Exercise instructions: Edit the items below by changing each "Click" to "Select" and leaving everything else unchanged. Omit the pictures from your output.

(Records from a collection)
# # #

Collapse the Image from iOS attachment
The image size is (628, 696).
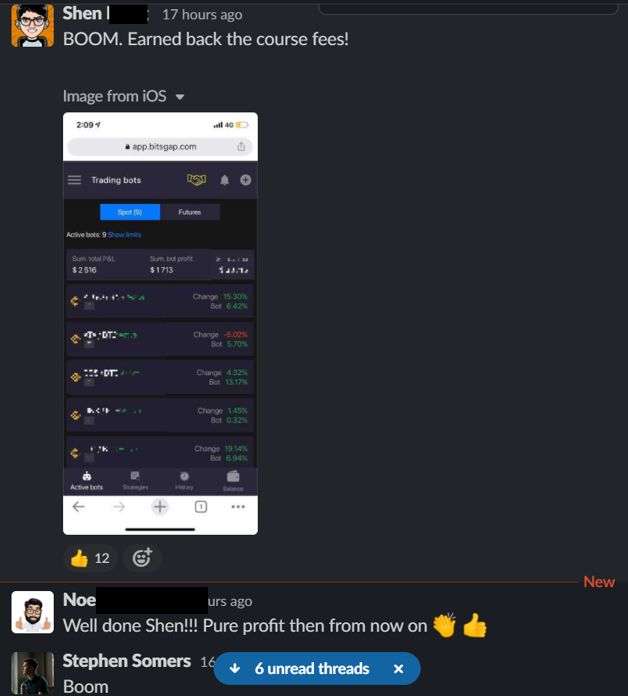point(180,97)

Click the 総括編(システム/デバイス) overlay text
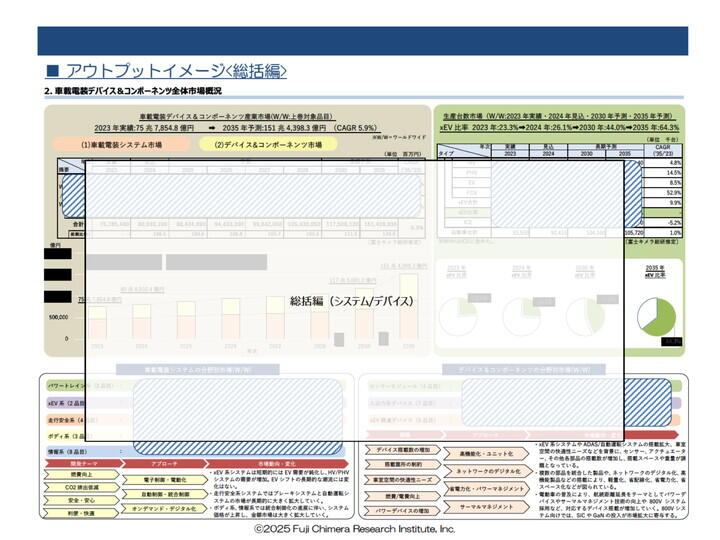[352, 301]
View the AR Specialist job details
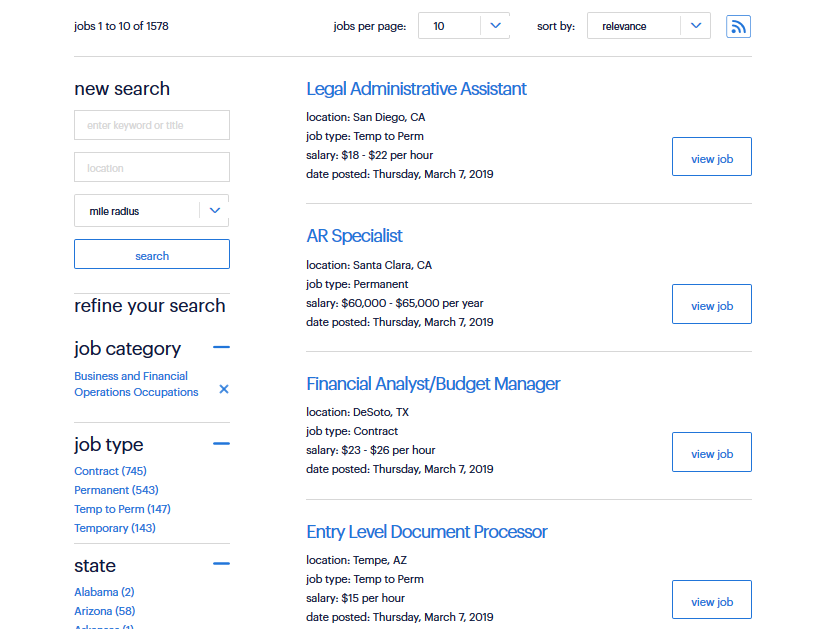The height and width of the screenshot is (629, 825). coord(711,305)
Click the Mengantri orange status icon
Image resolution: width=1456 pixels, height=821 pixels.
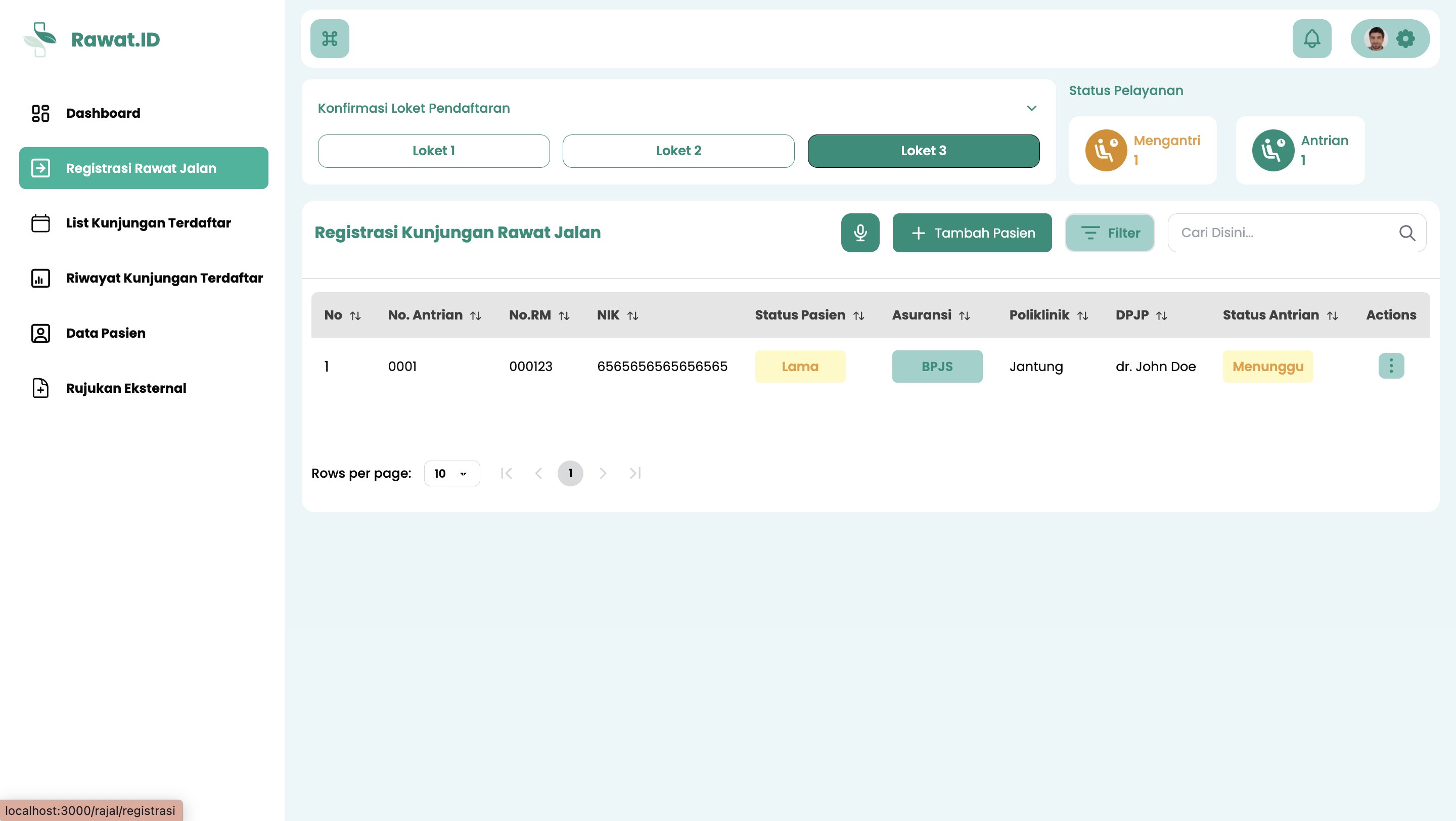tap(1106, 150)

# # #

Exercise result:
Collapse the Image from iOS attachment
The image size is (628, 696).
point(180,97)

Select the 総括編(システム/デバイス) overlay text
[352, 301]
View the AR Specialist job details
The height and width of the screenshot is (629, 825). coord(711,305)
Select the Mengantri orange status icon
Image resolution: width=1456 pixels, height=821 pixels.
tap(1106, 150)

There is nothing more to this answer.